■ **Data extract**:
---+---

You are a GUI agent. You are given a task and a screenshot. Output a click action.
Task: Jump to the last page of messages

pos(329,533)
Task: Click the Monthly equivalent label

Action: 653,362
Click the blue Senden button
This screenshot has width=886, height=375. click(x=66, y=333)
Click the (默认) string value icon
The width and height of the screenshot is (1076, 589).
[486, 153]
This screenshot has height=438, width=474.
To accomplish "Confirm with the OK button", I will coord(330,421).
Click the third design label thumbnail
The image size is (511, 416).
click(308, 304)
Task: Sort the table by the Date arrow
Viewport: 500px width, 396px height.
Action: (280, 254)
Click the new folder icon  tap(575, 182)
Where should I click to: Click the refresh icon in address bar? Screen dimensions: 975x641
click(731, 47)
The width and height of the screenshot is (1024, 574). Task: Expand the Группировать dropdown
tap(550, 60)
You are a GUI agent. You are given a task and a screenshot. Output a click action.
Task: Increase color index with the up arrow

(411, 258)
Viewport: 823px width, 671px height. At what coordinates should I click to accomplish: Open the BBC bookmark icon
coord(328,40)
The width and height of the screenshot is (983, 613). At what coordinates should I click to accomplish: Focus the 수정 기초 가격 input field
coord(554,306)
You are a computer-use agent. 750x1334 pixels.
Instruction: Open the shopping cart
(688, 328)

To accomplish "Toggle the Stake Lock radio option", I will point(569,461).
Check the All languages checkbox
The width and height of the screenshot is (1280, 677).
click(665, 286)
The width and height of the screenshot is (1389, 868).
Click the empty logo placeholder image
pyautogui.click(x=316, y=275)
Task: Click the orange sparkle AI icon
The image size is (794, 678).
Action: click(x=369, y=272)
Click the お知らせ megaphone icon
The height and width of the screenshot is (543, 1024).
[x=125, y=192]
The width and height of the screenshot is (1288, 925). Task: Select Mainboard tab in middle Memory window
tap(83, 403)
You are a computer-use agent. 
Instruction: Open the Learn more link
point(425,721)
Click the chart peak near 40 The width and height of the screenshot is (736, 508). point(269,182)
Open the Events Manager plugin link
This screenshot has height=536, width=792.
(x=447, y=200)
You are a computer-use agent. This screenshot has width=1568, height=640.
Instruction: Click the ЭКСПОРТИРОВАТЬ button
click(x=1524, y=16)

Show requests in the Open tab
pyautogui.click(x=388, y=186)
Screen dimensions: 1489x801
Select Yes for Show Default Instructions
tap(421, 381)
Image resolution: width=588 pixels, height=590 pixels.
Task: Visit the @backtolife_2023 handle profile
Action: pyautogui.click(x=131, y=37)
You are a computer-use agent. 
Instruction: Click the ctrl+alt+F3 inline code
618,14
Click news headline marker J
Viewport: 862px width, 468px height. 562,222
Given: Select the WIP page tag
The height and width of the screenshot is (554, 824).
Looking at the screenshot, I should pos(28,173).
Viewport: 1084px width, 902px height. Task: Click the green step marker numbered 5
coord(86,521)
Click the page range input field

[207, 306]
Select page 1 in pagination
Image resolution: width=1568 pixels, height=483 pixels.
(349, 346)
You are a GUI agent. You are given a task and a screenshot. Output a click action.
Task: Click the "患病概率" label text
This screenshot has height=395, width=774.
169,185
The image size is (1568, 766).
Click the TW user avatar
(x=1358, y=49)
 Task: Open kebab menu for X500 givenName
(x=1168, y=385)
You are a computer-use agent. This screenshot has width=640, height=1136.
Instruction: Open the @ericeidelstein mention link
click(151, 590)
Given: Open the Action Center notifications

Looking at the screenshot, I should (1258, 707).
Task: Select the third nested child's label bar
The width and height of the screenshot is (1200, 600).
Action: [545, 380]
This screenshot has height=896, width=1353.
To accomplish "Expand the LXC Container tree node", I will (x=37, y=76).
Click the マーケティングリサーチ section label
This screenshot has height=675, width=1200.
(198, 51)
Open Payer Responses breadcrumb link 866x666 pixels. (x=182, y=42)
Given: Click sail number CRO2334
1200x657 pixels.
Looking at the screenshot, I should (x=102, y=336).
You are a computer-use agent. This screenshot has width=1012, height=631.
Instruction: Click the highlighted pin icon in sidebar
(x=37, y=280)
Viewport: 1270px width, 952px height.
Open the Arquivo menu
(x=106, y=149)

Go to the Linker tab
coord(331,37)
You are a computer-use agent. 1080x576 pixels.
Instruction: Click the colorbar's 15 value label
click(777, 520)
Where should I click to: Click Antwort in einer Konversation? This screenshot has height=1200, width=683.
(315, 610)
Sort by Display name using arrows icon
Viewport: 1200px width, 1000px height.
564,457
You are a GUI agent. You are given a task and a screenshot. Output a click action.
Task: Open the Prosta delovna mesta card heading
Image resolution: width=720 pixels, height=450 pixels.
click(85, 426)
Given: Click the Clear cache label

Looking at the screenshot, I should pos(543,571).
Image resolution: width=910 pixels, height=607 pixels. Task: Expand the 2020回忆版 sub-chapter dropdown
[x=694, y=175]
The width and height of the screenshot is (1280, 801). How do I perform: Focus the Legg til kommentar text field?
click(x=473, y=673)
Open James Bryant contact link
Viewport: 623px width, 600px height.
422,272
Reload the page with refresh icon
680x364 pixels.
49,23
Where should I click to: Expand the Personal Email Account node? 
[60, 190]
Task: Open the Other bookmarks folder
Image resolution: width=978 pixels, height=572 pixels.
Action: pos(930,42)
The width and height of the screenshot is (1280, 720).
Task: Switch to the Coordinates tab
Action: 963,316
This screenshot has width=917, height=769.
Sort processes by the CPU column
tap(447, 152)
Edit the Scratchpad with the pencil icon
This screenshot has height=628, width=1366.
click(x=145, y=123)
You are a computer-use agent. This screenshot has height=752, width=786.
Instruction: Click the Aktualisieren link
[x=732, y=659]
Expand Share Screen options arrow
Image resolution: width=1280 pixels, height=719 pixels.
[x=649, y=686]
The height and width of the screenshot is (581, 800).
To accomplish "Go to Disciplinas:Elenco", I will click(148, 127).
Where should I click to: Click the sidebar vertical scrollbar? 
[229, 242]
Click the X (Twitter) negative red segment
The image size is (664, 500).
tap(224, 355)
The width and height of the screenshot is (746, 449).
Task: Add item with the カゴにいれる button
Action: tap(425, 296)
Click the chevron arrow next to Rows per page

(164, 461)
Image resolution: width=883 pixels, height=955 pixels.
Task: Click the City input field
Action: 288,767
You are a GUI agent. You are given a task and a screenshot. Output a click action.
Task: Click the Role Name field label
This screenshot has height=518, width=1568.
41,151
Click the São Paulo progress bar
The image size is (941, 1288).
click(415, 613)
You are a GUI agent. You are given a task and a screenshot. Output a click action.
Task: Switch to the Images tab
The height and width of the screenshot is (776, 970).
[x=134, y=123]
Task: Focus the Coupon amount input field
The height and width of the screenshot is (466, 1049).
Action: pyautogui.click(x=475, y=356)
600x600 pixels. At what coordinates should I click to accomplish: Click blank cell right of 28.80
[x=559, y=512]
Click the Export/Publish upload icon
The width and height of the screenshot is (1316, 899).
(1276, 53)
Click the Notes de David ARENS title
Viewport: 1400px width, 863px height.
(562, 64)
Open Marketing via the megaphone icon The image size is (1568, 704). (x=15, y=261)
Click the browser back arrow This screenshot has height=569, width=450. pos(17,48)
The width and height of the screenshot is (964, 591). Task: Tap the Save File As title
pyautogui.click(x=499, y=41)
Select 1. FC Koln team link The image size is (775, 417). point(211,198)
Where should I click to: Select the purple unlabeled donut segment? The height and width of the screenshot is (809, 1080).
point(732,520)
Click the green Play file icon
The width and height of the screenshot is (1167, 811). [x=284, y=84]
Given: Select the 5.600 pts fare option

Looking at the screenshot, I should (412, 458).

---+---

■ **Work instructions**: Please transcribe only the lines in the records above running from the line that has "Task: Focus the Coupon amount input field" through the line that has "Click the browser", both included, exactly as they appear.

■ **Exercise solution**:
Task: Focus the Coupon amount input field
The height and width of the screenshot is (466, 1049).
Action: pyautogui.click(x=475, y=356)
600x600 pixels. At what coordinates should I click to accomplish: Click blank cell right of 28.80
[x=559, y=512]
Click the Export/Publish upload icon
The width and height of the screenshot is (1316, 899).
(1276, 53)
Click the Notes de David ARENS title
Viewport: 1400px width, 863px height.
(562, 64)
Open Marketing via the megaphone icon The image size is (1568, 704). (x=15, y=261)
Click the browser back arrow This screenshot has height=569, width=450. pos(17,48)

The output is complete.